→ **Provided entries**
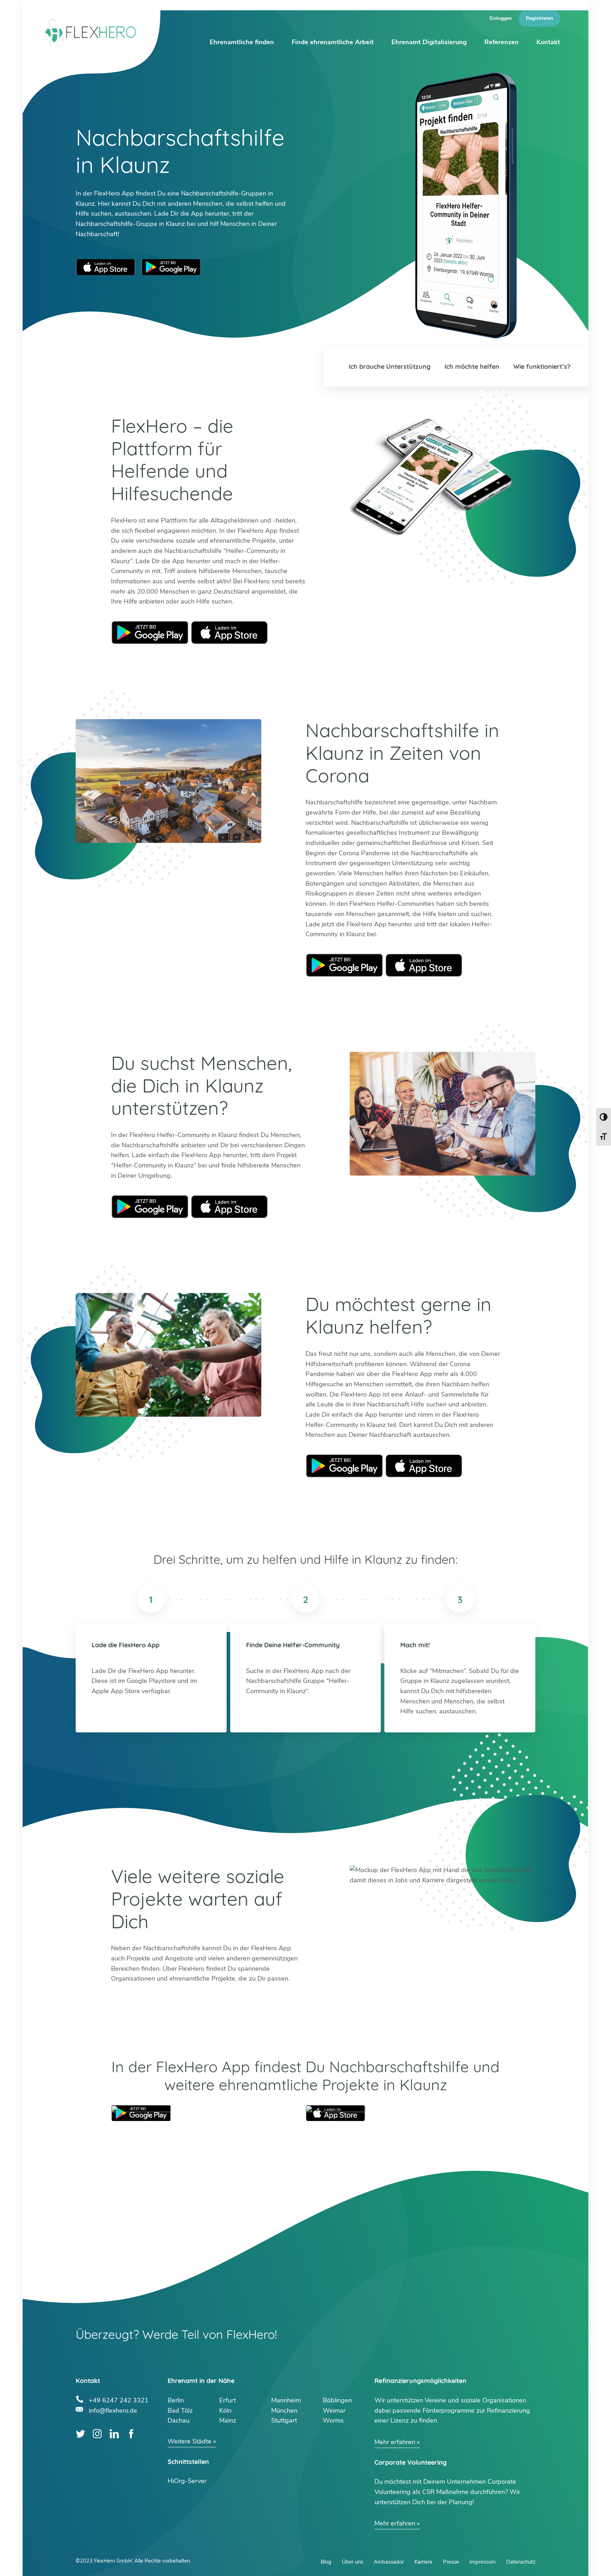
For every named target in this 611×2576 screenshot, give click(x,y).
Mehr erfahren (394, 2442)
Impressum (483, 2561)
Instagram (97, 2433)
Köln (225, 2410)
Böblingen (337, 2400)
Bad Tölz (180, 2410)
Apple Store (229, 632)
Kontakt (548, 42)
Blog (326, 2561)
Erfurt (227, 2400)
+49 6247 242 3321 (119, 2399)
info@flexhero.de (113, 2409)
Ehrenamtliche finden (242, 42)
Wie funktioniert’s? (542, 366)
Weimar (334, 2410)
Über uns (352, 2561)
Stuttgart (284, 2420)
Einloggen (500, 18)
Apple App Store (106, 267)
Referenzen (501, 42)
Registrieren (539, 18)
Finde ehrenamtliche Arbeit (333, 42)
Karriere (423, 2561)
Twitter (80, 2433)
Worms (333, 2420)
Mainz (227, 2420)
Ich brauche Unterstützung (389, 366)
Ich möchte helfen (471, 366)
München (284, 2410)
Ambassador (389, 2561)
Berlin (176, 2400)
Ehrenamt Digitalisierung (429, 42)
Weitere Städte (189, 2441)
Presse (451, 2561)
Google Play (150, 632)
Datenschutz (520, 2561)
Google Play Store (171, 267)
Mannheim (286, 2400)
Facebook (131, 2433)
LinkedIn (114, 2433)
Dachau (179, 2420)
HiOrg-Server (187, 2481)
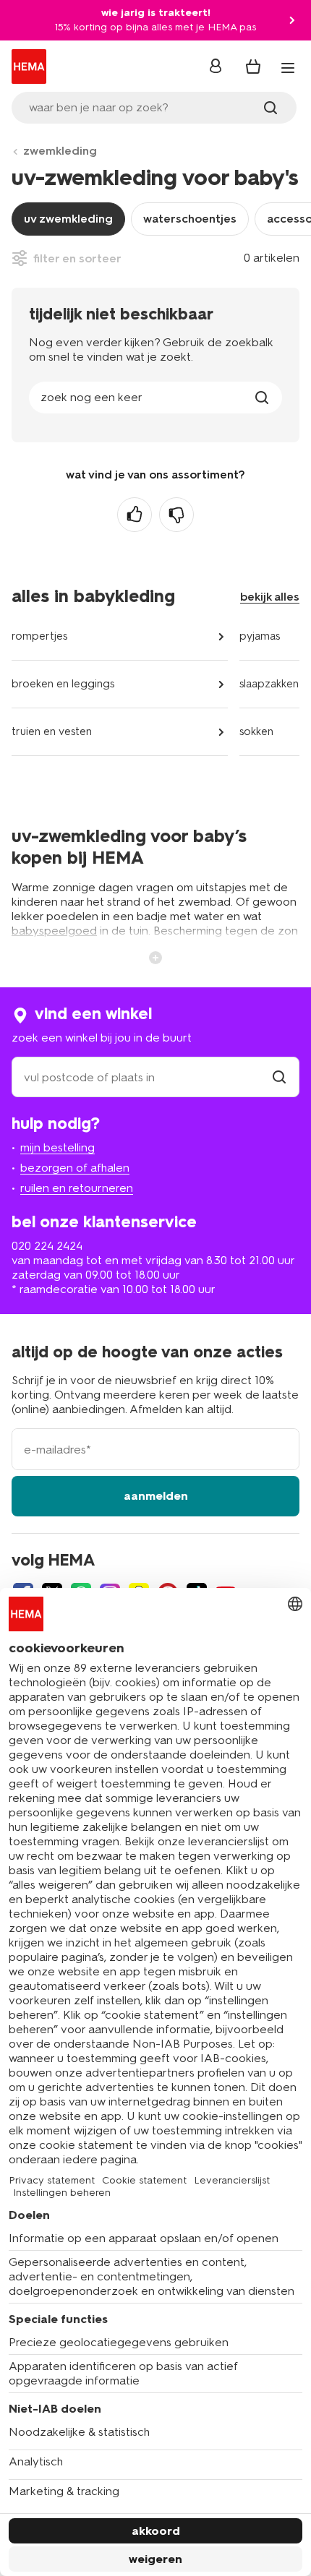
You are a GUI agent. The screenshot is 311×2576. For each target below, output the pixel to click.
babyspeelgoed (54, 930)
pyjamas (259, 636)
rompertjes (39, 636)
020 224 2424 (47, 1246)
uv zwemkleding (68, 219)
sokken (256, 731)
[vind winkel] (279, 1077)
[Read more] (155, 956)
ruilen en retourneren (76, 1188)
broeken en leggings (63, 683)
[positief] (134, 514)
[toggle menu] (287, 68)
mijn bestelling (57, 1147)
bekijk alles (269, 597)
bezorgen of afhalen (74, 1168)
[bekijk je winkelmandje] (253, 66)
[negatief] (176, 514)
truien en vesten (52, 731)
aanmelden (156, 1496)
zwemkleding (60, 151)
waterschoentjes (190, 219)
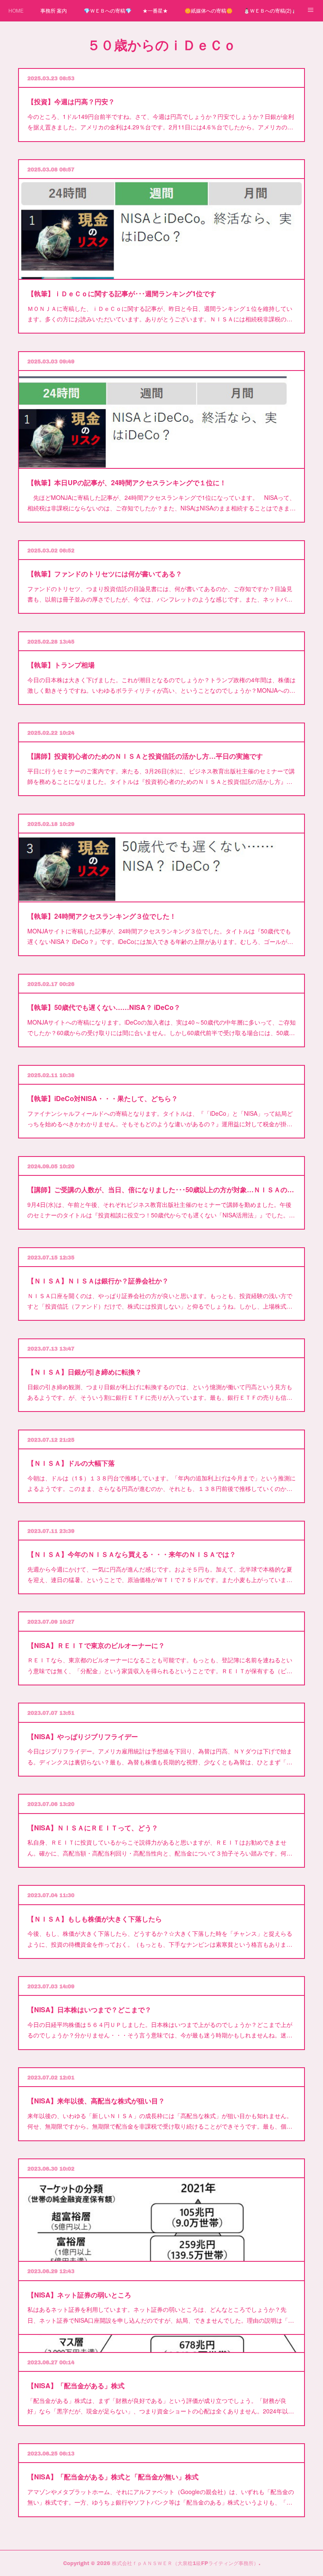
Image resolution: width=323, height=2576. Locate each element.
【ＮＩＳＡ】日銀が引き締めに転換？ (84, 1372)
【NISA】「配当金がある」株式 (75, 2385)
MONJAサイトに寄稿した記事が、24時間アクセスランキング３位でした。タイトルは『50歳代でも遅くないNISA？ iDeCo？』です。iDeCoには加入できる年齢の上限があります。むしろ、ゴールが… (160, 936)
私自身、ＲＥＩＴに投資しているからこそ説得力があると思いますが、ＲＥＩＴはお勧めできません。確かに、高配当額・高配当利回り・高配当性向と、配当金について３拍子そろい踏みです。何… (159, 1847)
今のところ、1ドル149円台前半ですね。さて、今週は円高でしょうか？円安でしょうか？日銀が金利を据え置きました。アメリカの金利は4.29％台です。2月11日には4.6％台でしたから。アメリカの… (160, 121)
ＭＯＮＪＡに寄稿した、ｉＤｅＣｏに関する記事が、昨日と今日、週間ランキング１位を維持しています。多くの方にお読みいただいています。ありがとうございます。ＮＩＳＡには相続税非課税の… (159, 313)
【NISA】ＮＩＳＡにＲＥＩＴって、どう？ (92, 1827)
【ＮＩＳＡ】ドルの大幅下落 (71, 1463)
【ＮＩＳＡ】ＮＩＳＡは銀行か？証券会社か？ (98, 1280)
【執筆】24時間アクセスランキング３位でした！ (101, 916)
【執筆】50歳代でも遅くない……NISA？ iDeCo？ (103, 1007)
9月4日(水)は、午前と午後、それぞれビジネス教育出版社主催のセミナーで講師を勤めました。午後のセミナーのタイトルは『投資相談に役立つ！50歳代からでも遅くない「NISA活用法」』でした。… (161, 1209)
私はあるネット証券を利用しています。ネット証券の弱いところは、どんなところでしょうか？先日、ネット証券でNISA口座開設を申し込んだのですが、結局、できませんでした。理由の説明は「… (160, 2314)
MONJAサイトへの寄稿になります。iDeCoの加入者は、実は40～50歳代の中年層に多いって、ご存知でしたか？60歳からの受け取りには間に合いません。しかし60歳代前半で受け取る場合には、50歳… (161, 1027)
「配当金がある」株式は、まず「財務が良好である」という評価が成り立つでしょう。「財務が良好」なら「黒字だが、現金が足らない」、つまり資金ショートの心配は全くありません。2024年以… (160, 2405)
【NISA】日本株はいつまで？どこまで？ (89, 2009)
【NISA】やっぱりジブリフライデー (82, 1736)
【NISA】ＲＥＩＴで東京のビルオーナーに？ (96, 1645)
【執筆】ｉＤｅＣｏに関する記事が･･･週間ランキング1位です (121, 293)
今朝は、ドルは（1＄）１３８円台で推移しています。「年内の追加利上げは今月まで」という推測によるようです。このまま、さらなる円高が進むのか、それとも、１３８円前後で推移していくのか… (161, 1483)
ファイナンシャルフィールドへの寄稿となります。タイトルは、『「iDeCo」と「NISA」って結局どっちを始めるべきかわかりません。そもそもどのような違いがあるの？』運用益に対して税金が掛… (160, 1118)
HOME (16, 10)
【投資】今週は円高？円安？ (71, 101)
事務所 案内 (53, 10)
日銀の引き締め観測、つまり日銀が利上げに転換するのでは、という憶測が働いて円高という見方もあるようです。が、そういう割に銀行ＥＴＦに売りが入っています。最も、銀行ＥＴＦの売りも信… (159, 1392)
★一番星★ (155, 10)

→ **Assigned task**
Each entry above should be reproduced exactly, with the pictures removed.

→ **Your response**
For every named target in this 611×2576 screenshot, give click(x,y).
Mehr erfahren (394, 2442)
Impressum (483, 2561)
Instagram (97, 2433)
Köln (225, 2410)
Böblingen (337, 2400)
Bad Tölz (180, 2410)
Apple Store (229, 632)
Kontakt (548, 42)
Blog (326, 2561)
Erfurt (227, 2400)
+49 6247 242 3321 (119, 2399)
info@flexhero.de (113, 2409)
Ehrenamtliche finden (242, 42)
Wie funktioniert’s? (542, 366)
Weimar (334, 2410)
Über uns (352, 2561)
Stuttgart (284, 2420)
Einloggen (500, 18)
Apple App Store (106, 267)
Referenzen (501, 42)
Registrieren (539, 18)
Finde ehrenamtliche Arbeit (333, 42)
Karriere (423, 2561)
Twitter (80, 2433)
Worms (333, 2420)
Mainz (227, 2420)
Ich brauche Unterstützung (389, 366)
Ich möchte helfen (471, 366)
München (284, 2410)
Ambassador (389, 2561)
Berlin (176, 2400)
Ehrenamt Digitalisierung (429, 42)
Weitere Städte (189, 2441)
Presse (451, 2561)
Google Play (150, 632)
Datenschutz (520, 2561)
Google Play Store (171, 267)
Mannheim (286, 2400)
Facebook (131, 2433)
LinkedIn (114, 2433)
Dachau (179, 2420)
HiOrg-Server (187, 2481)
You are a GUI agent. The screenshot is 311×2576. For each target below, output the pixel to click.
babyspeelgoed (54, 930)
pyjamas (259, 636)
rompertjes (39, 636)
020 224 2424 (47, 1246)
uv zwemkleding (68, 219)
sokken (256, 731)
[vind winkel] (279, 1077)
[Read more] (155, 956)
ruilen en retourneren (76, 1188)
broeken en leggings (63, 683)
[positief] (134, 514)
[toggle menu] (287, 68)
mijn bestelling (57, 1147)
bekijk alles (269, 597)
bezorgen of afhalen (74, 1168)
[bekijk je winkelmandje] (253, 66)
[negatief] (176, 514)
truien en vesten (52, 731)
aanmelden (156, 1496)
zwemkleding (60, 151)
waterschoentjes (190, 219)
Image resolution: width=323, height=2576. Locate each element.
【ＮＩＳＡ】日銀が引き締めに転換？ (84, 1372)
【NISA】「配当金がある」株式 (75, 2385)
MONJAサイトに寄稿した記事が、24時間アクセスランキング３位でした。タイトルは『50歳代でも遅くないNISA？ iDeCo？』です。iDeCoには加入できる年齢の上限があります。むしろ、ゴールが… (160, 936)
私自身、ＲＥＩＴに投資しているからこそ説得力があると思いますが、ＲＥＩＴはお勧めできません。確かに、高配当額・高配当利回り・高配当性向と、配当金について３拍子そろい踏みです。何… (159, 1847)
今のところ、1ドル149円台前半ですね。さて、今週は円高でしょうか？円安でしょうか？日銀が金利を据え置きました。アメリカの金利は4.29％台です。2月11日には4.6％台でしたから。アメリカの… (160, 121)
ＭＯＮＪＡに寄稿した、ｉＤｅＣｏに関する記事が、昨日と今日、週間ランキング１位を維持しています。多くの方にお読みいただいています。ありがとうございます。ＮＩＳＡには相続税非課税の… (159, 313)
【NISA】ＮＩＳＡにＲＥＩＴって、どう？ (92, 1827)
【ＮＩＳＡ】ドルの大幅下落 (71, 1463)
【ＮＩＳＡ】ＮＩＳＡは銀行か？証券会社か？ (98, 1280)
【執筆】24時間アクセスランキング３位でした！ (101, 916)
【執筆】50歳代でも遅くない……NISA？ iDeCo？ (103, 1007)
9月4日(水)は、午前と午後、それぞれビジネス教育出版社主催のセミナーで講師を勤めました。午後のセミナーのタイトルは『投資相談に役立つ！50歳代からでも遅くない「NISA活用法」』でした。… (161, 1209)
私はあるネット証券を利用しています。ネット証券の弱いところは、どんなところでしょうか？先日、ネット証券でNISA口座開設を申し込んだのですが、結局、できませんでした。理由の説明は「… (160, 2314)
MONJAサイトへの寄稿になります。iDeCoの加入者は、実は40～50歳代の中年層に多いって、ご存知でしたか？60歳からの受け取りには間に合いません。しかし60歳代前半で受け取る場合には、50歳… (161, 1027)
「配当金がある」株式は、まず「財務が良好である」という評価が成り立つでしょう。「財務が良好」なら「黒字だが、現金が足らない」、つまり資金ショートの心配は全くありません。2024年以… (160, 2405)
【NISA】日本株はいつまで？どこまで？ (89, 2009)
【NISA】やっぱりジブリフライデー (82, 1736)
【NISA】ＲＥＩＴで東京のビルオーナーに？ (96, 1645)
【執筆】ｉＤｅＣｏに関する記事が･･･週間ランキング1位です (121, 293)
今朝は、ドルは（1＄）１３８円台で推移しています。「年内の追加利上げは今月まで」という推測によるようです。このまま、さらなる円高が進むのか、それとも、１３８円前後で推移していくのか… (161, 1483)
ファイナンシャルフィールドへの寄稿となります。タイトルは、『「iDeCo」と「NISA」って結局どっちを始めるべきかわかりません。そもそもどのような違いがあるの？』運用益に対して税金が掛… (160, 1118)
HOME (16, 10)
【投資】今週は円高？円安？ (71, 101)
事務所 案内 (53, 10)
日銀の引き締め観測、つまり日銀が利上げに転換するのでは、という憶測が働いて円高という見方もあるようです。が、そういう割に銀行ＥＴＦに売りが入っています。最も、銀行ＥＴＦの売りも信… (159, 1392)
★一番星★ (155, 10)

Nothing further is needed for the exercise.